Character value or function for applying mean. When applied to a matrix of count values, this must return a vector. Recommended options are "logmean" (the default) or "trimmean".

postFUN

Optional function to be applied to whole matrix after mean has been calculated, e.g. log2s.

verbose

Logical, whether to print messages.

sliceMem

Max amount of memory in GB to allow for each subsetted count matrix object. When x is subsetted by each cell subclass, if the amount of memory would be above sliceMem then slicing is activated and the subsetted count matrix is divided into chunks and processed separately. This is indicated by addition of '...' in the timings. The limit is just under 17.2 GB (2^34 / 1e9). At this level the subsetted matrix breaches the long vector limit (>2^31 elements).

cores

Integer, number of cores to use for parallelisation using mclapply(). Parallelisation is not available on windows. Warning: parallelisation increases the memory requirement by multiples of sliceMem. cores is ignored if use_future = TRUE.

load_balance

Logical, whether to load balance memory requirements across cores (experimental).

use_future

Logical, whether to use the future backend for parallelisation via future_lapply() instead of the default which is mclapply(). Note, the future.apply package needs to be installed to enable this.

Author

Myles Lewis

Details

Mean functions which can be applied by setting FUN include logmean (the default) which applies row means to log2(counts+1), or trimmean which calculates the trimmed mean of the counts after top/bottom 5% of values have been excluded. Alternatively FUN = rowMeans calculates the arithmetic mean of counts.

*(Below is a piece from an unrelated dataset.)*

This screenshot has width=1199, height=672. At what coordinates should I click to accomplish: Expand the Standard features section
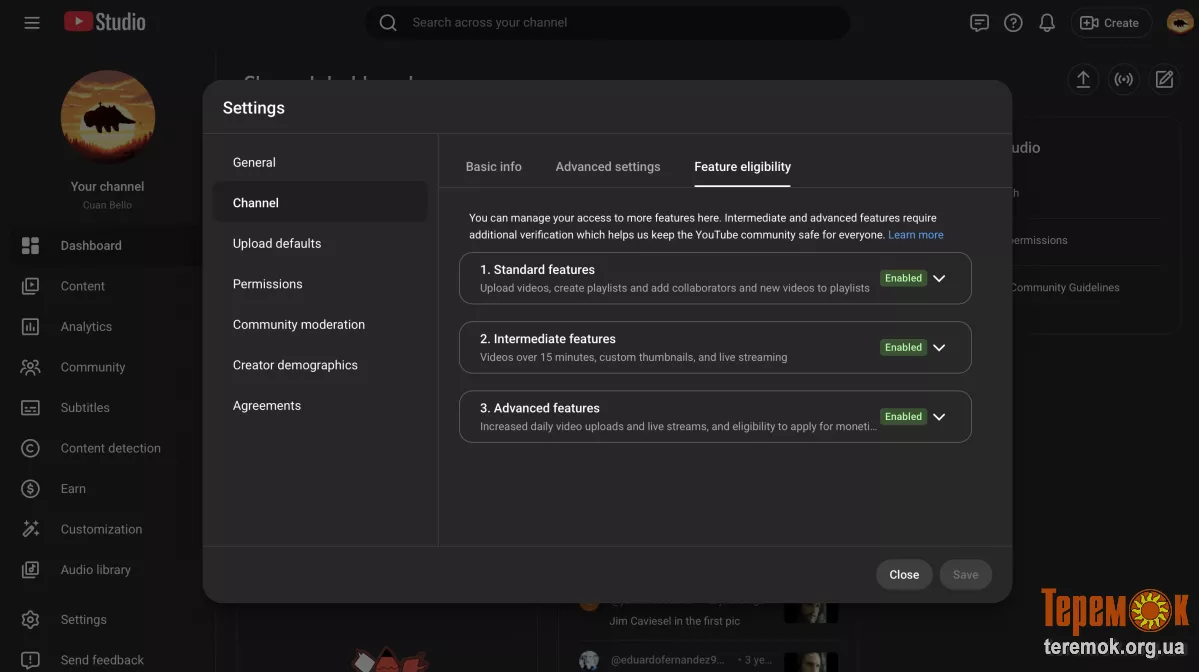point(938,279)
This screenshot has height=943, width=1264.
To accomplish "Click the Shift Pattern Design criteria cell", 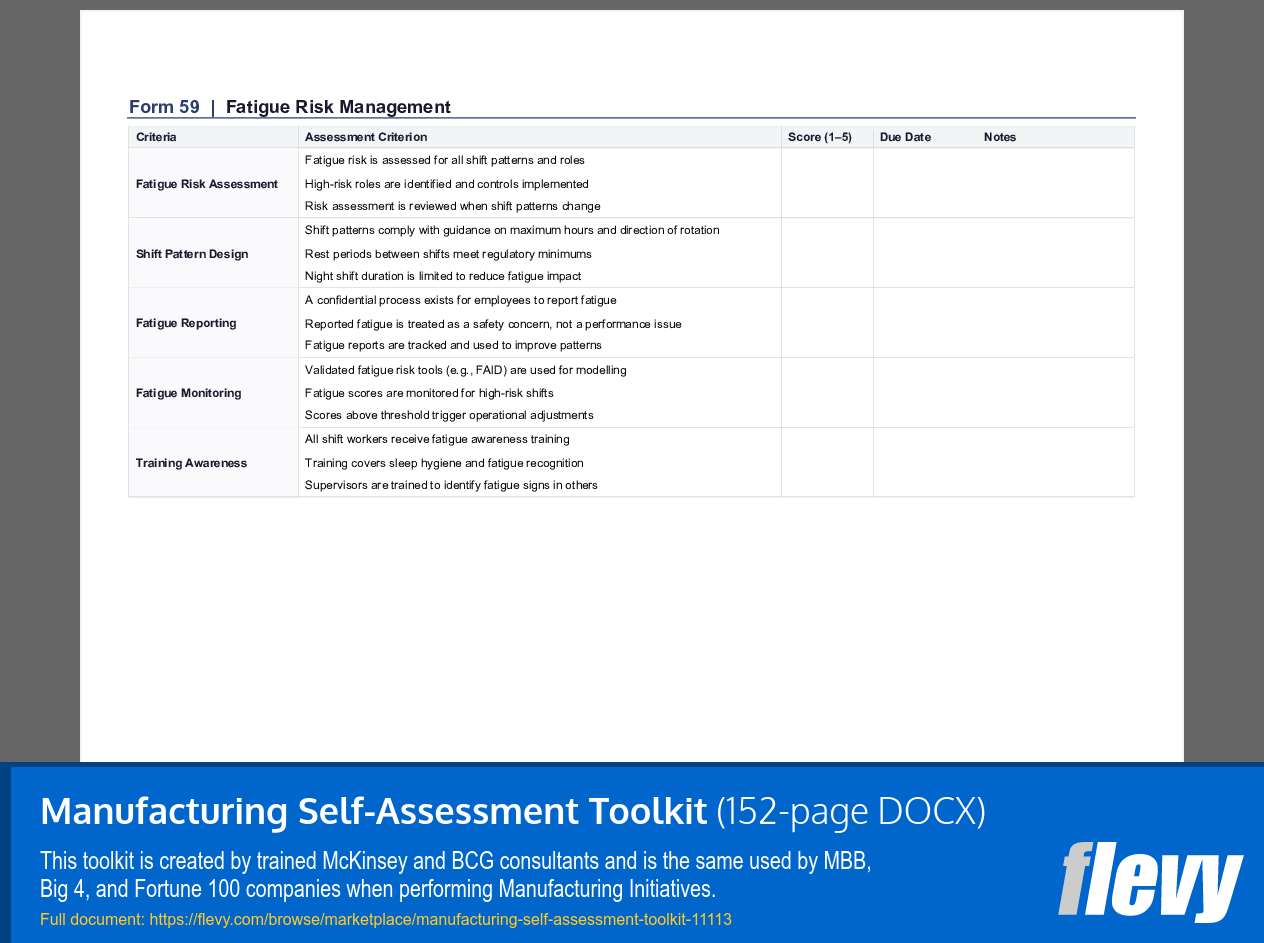I will coord(192,253).

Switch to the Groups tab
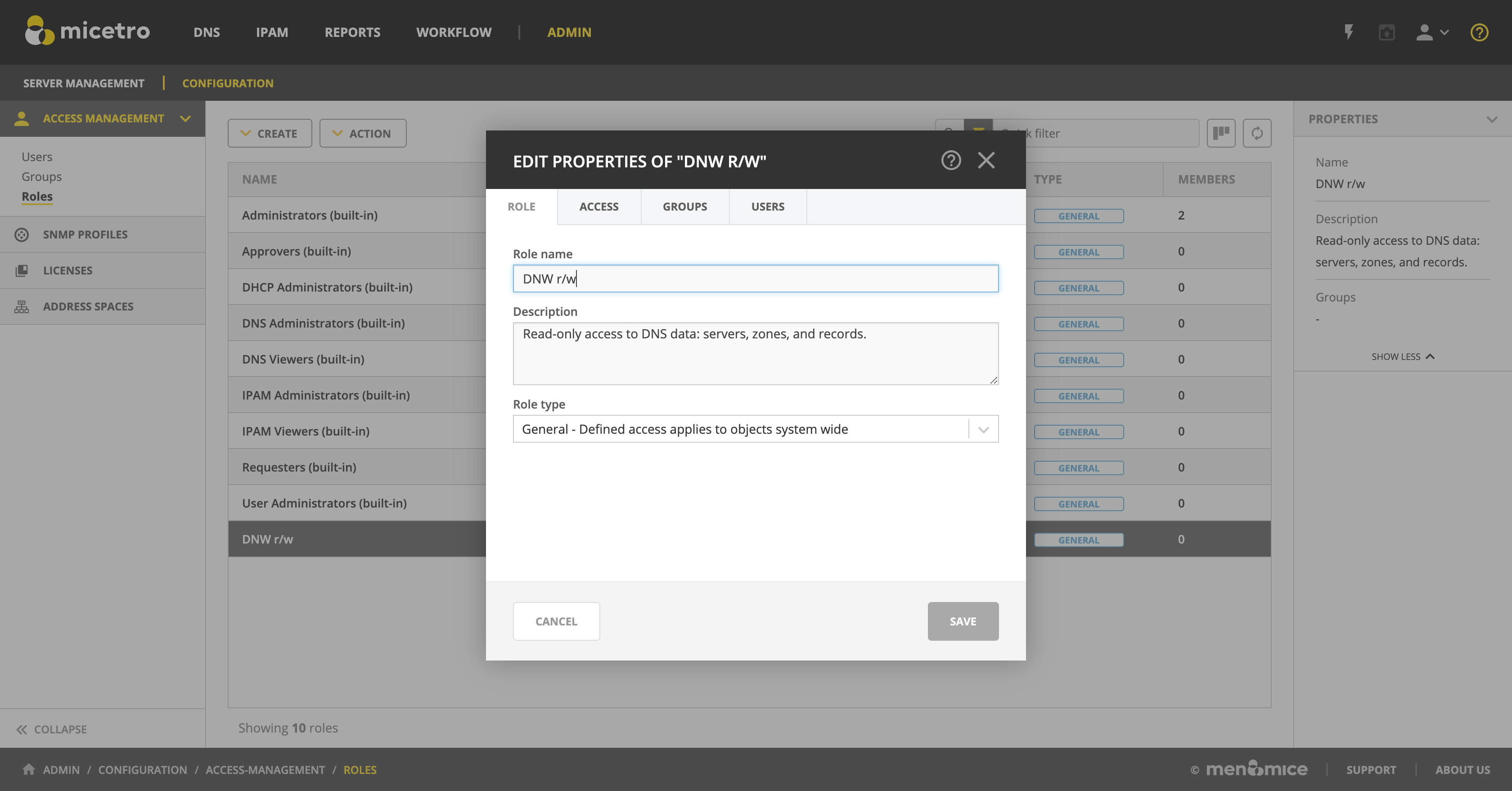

If FUN = trimmean or rowMeans, postFUN needs to be set to log2s which is a simple function which applies log2(x+1).

sliceMem can be set lower on machines with less RAM, but this will slow the analysis down. cores increases the theoretical amount of memory required to around cores * sliceMem in GB. For example on a 64 GB machine, we find a significant speed increase with cores = 3L. Above this level, there is a risk that memory swap will slow down processing.

See Also

scapply() which is a more general version which can apply any function to the matrix. logmean, trimmean are options for controlling the type of mean applied.